Angka fantastis ini muncul setelah KPK menganalisis temuan dari Operasi Tangkap Tangan (OTT) yang menjerat Sudewo.

Dalam operasi senyap tersebut, tim penyidik menyita uang tunai Rp2,6 miliar yang diduga merupakan hasil pemerasan dari satu kecamatan saja, yakni Kecamatan Jaken.

Juru Bicara KPK, Budi Prasetyo, menjelaskan bahwa modus operandi ini diduga terjadi secara sistematis di 21 kecamatan untuk mengisi 601 posisi perangkat desa yang kosong.

Sudewo disebut telah berkoordinasi dengan sebuah 'Tim 8' yang bertugas sebagai koordinator kecamatan (korcam) untuk melancarkan aksi pemerasan tersebut.

"Dari perkara yang terungkap dalam peristiwa tertangkap tangan kemarin, itu baru dari satu kecamatan dan barang bukti yang diamankan sejumlah Rp2,6 miliar," kata Budi pada Jumat (23/1/2026).

Dengan temuan awal tersebut, KPK membuat kalkulasi sederhana yang mengejutkan. Jika modus di satu kecamatan bisa menghasilkan miliaran rupiah, maka potensi total uang yang dikumpulkan dari seluruh wilayah Pati bisa mencapai puluhan miliar.

"Artinya kalau memang modus ini duplikasinya sama persis ya dengan apa yang terjadi di Kecamatan Jaken, kalau ada 21 kecamatan berarti mungkin angkanya bisa sekitar Rp50-an miliar ya. Rp2,6 miliar di satu kecamatan, kalau 21 kecamatan ya mungkin sekitar itu," sambungnya.

Terungkap pula bahwa untuk setiap kursi jabatan perangkat desa, Sudewo diduga mematok tarif awal antara Rp125 juta hingga Rp150 juta.

Namun, harga tersebut kemudian digelembungkan oleh para kaki tangannya di lapangan. Dua orang kepercayaannya, Abdul Suyono (YON) selaku Kades Karangrowo dan Sumarjiono (JION) selaku Kades Arumanis, melakukan mark-up harga secara signifikan.

"Berdasarkan arahan SDW, YON dan JION kemudian menetapkan tarif sebesar Rp165 juta sampai dengan Rp225 juta untuk setiap Caperdes yang mdaftar, besaran tarif tersebut sudah dimark-up oleh YON dan JION dari sebelumnya Rp125 juta sampai dengan Rp150 juta," kata Plt. Deputi Penindakan dan Eksekusi KPK, Asep Guntur Rahayu, saat konferensi pers pada Selasa, 20 Januari 2026.

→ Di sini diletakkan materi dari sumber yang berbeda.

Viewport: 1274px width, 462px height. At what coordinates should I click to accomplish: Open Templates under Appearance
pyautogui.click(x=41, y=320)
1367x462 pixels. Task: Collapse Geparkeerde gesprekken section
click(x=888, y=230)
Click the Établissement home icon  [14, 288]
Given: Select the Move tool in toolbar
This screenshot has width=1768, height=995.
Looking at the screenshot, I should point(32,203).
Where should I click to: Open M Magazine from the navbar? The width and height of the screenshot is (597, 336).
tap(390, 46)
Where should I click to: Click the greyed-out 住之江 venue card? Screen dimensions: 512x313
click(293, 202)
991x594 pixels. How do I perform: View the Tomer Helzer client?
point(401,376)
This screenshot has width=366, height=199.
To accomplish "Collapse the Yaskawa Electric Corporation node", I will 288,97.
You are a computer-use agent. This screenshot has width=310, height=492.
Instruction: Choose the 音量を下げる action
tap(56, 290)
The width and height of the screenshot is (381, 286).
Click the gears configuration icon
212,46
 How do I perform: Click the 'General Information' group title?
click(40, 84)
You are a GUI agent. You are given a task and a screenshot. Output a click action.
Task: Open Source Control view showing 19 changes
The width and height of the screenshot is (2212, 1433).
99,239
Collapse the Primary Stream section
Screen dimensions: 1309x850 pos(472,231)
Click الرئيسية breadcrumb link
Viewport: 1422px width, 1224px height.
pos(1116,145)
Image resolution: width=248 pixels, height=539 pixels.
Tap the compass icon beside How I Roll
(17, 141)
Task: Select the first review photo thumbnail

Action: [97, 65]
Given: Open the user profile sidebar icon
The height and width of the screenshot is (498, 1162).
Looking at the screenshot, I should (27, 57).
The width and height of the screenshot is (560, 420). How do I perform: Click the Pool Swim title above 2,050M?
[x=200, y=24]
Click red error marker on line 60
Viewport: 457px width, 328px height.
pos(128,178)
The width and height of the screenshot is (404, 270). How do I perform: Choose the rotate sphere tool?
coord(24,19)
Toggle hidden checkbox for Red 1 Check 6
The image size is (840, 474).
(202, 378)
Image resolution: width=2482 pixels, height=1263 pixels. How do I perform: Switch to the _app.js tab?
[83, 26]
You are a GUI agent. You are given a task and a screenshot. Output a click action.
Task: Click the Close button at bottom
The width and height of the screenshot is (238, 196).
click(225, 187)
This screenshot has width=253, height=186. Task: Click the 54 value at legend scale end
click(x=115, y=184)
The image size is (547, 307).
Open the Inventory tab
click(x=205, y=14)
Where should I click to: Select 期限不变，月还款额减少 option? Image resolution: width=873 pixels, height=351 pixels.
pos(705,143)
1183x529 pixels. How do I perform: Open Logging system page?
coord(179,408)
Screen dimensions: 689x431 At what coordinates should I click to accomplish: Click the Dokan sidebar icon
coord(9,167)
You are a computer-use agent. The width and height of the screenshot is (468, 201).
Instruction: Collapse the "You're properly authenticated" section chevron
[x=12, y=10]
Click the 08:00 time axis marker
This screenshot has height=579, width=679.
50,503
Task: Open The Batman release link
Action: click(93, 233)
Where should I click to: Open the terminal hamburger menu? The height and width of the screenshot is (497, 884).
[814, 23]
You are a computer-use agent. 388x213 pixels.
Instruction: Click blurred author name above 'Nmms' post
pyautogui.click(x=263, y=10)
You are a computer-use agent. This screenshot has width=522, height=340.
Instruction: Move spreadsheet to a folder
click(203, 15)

Seperti diketahui, KPK menangkap Sudewo bersama tujuh orang lainnya dalam OTT pada Senin (19/1/2026). Setelah menjalani pemeriksaan intensif di Gedung Merah Putih KPK, empat orang akhirnya ditetapkan sebagai tersangka.

"Setelah ditemukan kecukupan alat bukti KPK menetapkan empat tersangka di antaranya SDW selaku Bupati Pati periode 2025-2030," ujar Asep Guntur Rahayu.

Selain Sudewo, tiga tersangka lainnya adalah Abdul Suyono (YON) selaku Kepala Desa Karangrowo, Sumarjiono (JION) selaku Kepala Desa Arumanis, dan Karjan (JAN) selaku Kepala Desa Sukorukun.

Asep menegaskan bahwa keempat tersangka langsung dijebloskan ke dalam tahanan untuk kepentingan penyidikan lebih lanjut. Mereka akan mendekam di Rutan Cabang Gedung Merah Putih KPK selama 20 hari ke depan.

"Melakukan penahanan untuk para tersangka dalam 20 hari pertama," tambah Asep.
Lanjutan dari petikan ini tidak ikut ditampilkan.